## What to work on
Starting from the line that holds "Asiatisches Geschirr (60, 28)", print each remaining line of the entries exactly, ending with the last.

## Material provided
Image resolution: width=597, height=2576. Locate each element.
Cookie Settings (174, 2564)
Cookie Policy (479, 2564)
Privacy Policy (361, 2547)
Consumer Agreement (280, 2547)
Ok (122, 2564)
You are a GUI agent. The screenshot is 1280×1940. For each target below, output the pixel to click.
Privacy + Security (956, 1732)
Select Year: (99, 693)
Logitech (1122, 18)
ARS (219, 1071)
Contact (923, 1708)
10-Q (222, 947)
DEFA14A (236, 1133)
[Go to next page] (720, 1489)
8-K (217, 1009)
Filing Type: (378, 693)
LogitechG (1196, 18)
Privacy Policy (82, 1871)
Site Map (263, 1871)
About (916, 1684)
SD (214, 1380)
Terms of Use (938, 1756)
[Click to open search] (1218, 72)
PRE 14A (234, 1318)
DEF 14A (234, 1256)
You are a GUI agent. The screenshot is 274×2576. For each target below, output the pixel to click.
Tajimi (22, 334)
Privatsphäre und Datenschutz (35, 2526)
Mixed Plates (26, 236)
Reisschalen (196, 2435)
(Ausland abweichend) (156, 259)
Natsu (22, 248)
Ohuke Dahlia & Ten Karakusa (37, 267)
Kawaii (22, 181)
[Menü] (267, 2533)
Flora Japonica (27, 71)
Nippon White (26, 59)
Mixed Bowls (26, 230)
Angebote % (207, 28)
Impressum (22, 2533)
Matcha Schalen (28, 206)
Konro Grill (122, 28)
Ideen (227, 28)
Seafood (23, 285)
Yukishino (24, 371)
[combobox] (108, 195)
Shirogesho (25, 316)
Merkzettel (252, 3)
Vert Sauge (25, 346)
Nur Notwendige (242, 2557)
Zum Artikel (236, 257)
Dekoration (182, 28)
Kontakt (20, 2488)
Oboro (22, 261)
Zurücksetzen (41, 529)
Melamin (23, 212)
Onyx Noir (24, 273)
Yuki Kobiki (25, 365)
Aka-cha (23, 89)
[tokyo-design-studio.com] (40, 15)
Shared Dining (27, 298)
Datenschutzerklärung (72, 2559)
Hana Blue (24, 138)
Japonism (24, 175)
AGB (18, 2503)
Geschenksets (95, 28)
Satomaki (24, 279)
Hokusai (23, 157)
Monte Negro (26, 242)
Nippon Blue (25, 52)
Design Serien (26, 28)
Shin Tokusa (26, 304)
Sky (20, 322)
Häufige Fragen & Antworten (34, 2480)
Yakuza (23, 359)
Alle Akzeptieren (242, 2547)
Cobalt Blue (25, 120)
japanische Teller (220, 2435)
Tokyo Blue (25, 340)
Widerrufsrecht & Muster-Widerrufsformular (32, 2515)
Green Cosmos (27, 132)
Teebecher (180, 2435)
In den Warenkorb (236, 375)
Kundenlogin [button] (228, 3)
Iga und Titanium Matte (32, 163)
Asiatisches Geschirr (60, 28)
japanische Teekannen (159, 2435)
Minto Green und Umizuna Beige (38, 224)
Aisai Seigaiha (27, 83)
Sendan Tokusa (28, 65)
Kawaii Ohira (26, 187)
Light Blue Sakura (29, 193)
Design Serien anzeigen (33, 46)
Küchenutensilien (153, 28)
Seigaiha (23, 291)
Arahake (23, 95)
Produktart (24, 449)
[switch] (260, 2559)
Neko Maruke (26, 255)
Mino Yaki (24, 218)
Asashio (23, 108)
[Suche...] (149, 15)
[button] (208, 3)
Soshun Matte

## Answer to the problem
Asiatisches Geschirr (60, 28)
japanische Teekannen (159, 2435)
Minto Green und Umizuna Beige (38, 224)
Aisai Seigaiha (27, 83)
Sendan Tokusa (28, 65)
Kawaii Ohira (26, 187)
Light Blue Sakura (29, 193)
Design Serien anzeigen (33, 46)
Küchenutensilien (153, 28)
Seigaiha (23, 291)
Arahake (23, 95)
Produktart (24, 449)
[switch] (260, 2559)
Neko Maruke (26, 255)
Mino Yaki (24, 218)
Asashio (23, 108)
[Suche...] (149, 15)
[button] (208, 3)
Soshun Matte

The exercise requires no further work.